Dakar
Desafio SSV no Dakar: porta de entrada para talentos e palco de disputas intensas
Categorias Challenger e SSV reúnem nomes consagrados, revelações e candidatos ao topo em um dos cenários mais imprevisíveis do rali mundial
Os veículos leves seguem desempenhando um papel fundamental no Dakar, atraindo equipes e pilotos que enxergam nessas máquinas uma combinação perfeita de aventura, competitividade e possibilidade de evolução dentro do rali. As categorias Challenger e SSV consolidaram-se como portas de entrada para talentos que sonham alcançar a elite do off-road — e muitos já fizeram esse salto. A edição 2026, com largada marcada para Yanbu, reforça essa tendência ao reunir duplas experientes, campeões de outras modalidades e estreantes ambiciosos.
A Challenger contará com 38 carros no grid e, entre eles, uma dupla que simboliza a força da categoria: Nicolás Cavigliasso e Valentina Pertegarini. O casal argentino chega como atual campeão do Dakar e também do W2RC, após uma temporada marcada pela regularidade e pela excelente capacidade de leitura de prova. Contudo, a consistência que os levou ao topo não garante tranquilidade na busca pelo bicampeonato. Em 2025, Cavigliasso e Valentina foram superados em etapas importantes por adversários que agora reaparecem como fortes candidatos ao título. Dania Akeel brilhou no Abu Dhabi Desert Challenge, David Zille e Sebastian Cesana levaram vantagem no Safari Rally, e Pau Navarro impôs seu ritmo no Rally de Marrocos — todos prontos para repetir o feito no maior palco do rali mundial.
A lista de candidatos se amplia com nomes de peso vindos de outras categorias. Alexandre Giroud e Ignacio Casale, múltiplos vencedores nos quadriciclos, continuam o processo de adaptação ao novo equipamento, enquanto o bicampeão de motos Kevin Benavides encara seu mais recente desafio sobre quatro rodas. Há ainda figuras icônicas como Bruno Saby, vencedor do Dakar em 1993, que retorna ao rali após quase duas décadas longe das dunas.

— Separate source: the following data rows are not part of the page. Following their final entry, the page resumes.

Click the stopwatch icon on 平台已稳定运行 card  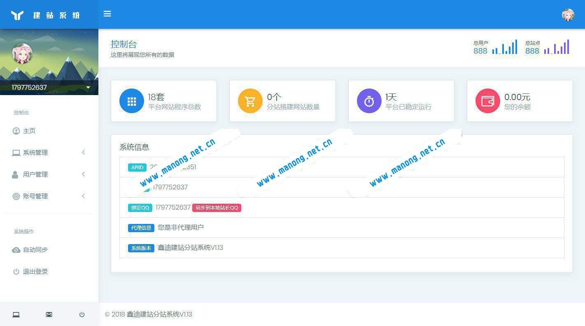[x=368, y=100]
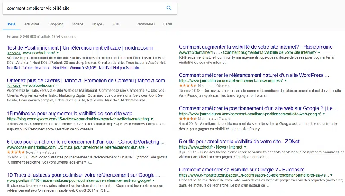Select the Vidéos tab

[78, 25]
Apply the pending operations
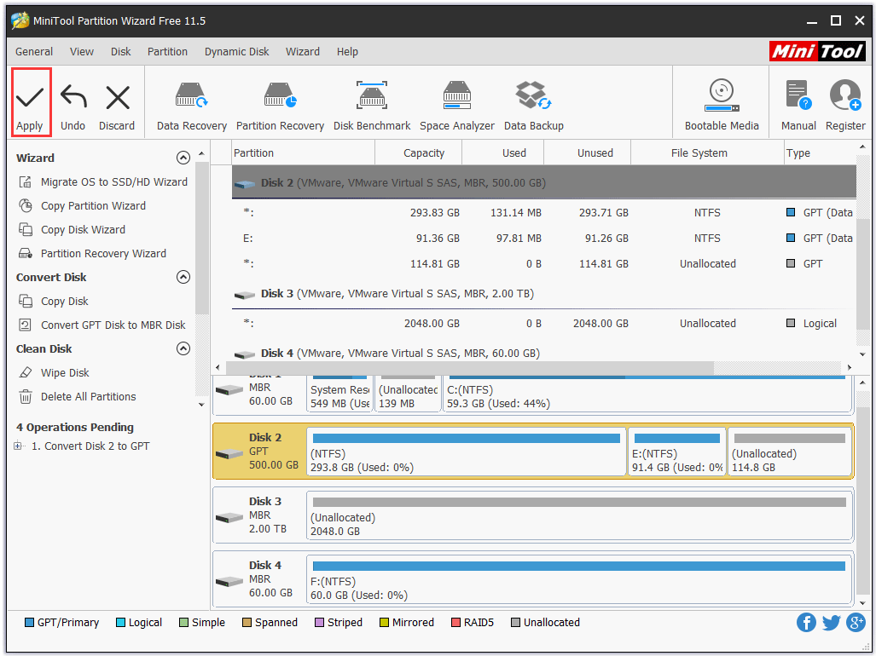Viewport: 876px width, 656px height. click(31, 101)
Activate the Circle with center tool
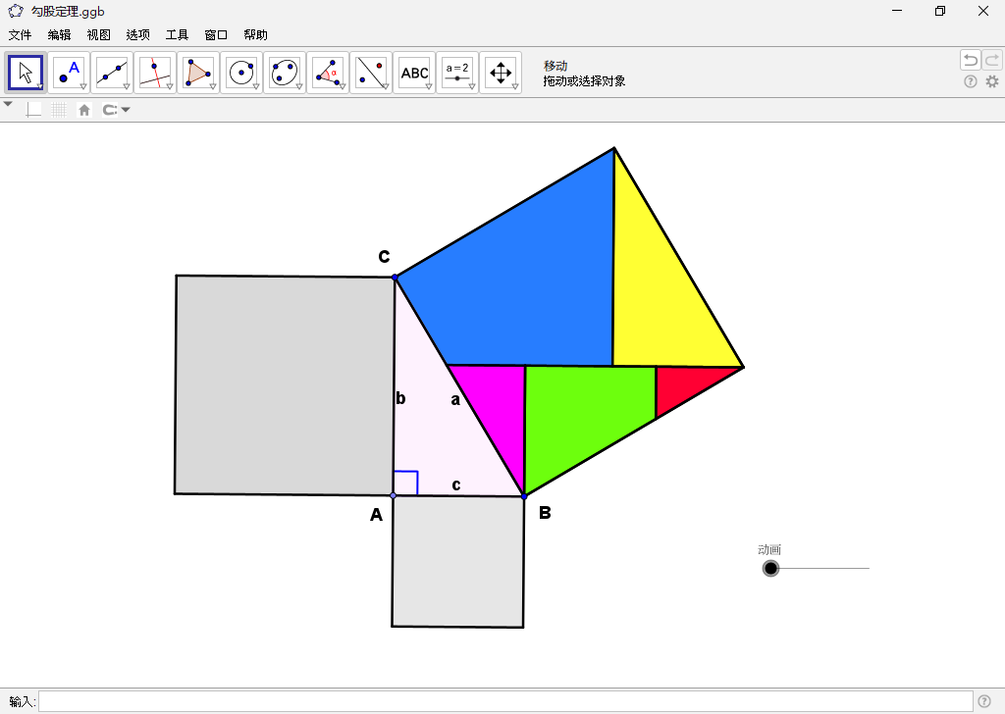Screen dimensions: 1005x714 241,73
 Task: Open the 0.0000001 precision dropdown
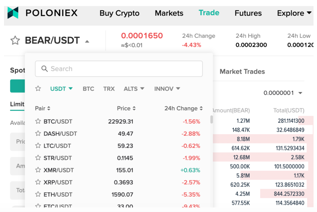(x=283, y=93)
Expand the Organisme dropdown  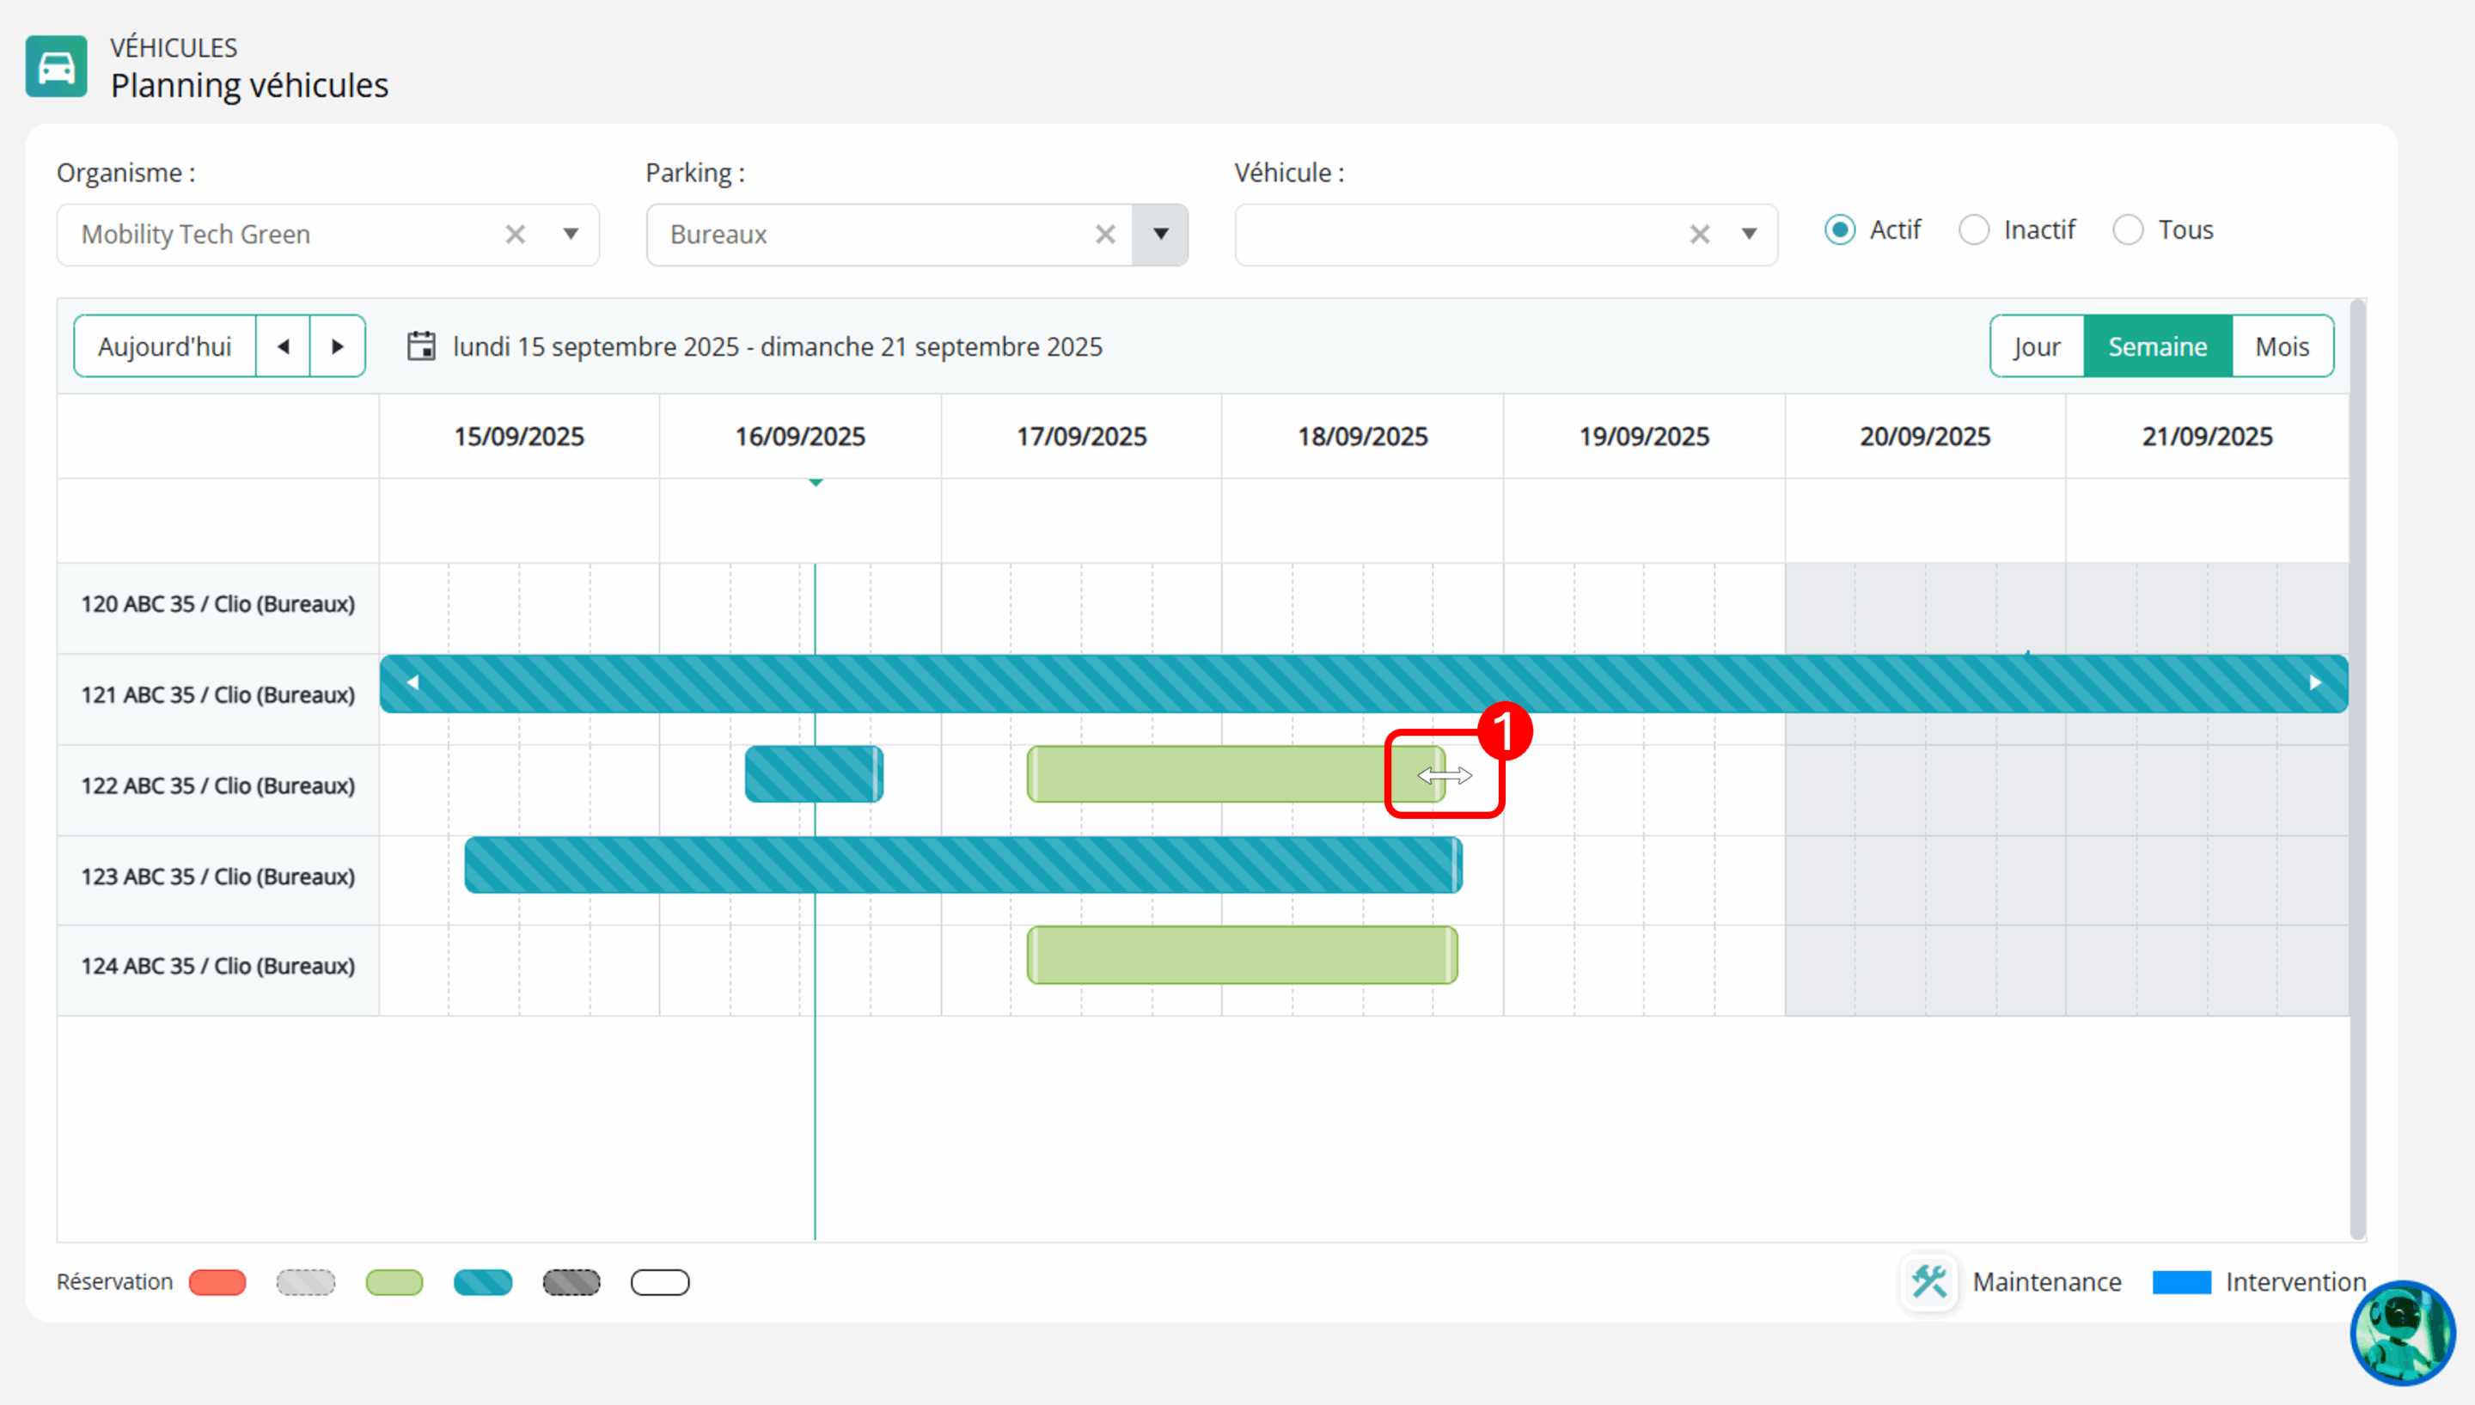pos(570,234)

No SSV, o nível de competitividade não é menor. A categoria terá 43 veículos no grid e é liderada pelo atual campeão Brock Heger, que conquistou o título em sua estreia no Dakar, um feito histórico. Aos 25 anos, o americano retorna com a equipe Loeb Fraymedia Motorsport e terá concorrência pesada: Xavier de Soultrait, vencedor de 2024; Gonçalo Guerreiro, destaque entre os novatos da Challenger; e o sueco Johan Kristoffersson, dono de oito títulos mundiais no rallycross.
Mesmo diante de tantos nomes fortes, a figura de Francisco “Chaleco” López segue como referência absoluta. O chileno venceu no SSV e no Challenger em anos anteriores e, apesar dos problemas mecânicos que lhe custaram o título em 2025, garantiu cinco vitórias de etapa e fechou a prova na segunda posição, à frente do consistente português Alexandre Pinto, líder do W2RC.
A diversidade técnica e de trajetórias no grid reforça o caráter plural do Dakar, que reúne desde promessas em ascensão até veteranos como Manuel Andújar, Jeremías González Ferioli, o bicampeão do Dakar Classic Carlos Santaolalla e o experiente David Casteu, que parte para sua 15ª participação. Em ambas as categorias, o cenário aponta para uma edição extremamente disputada — fiel à essência do rali em que tudo pode começar.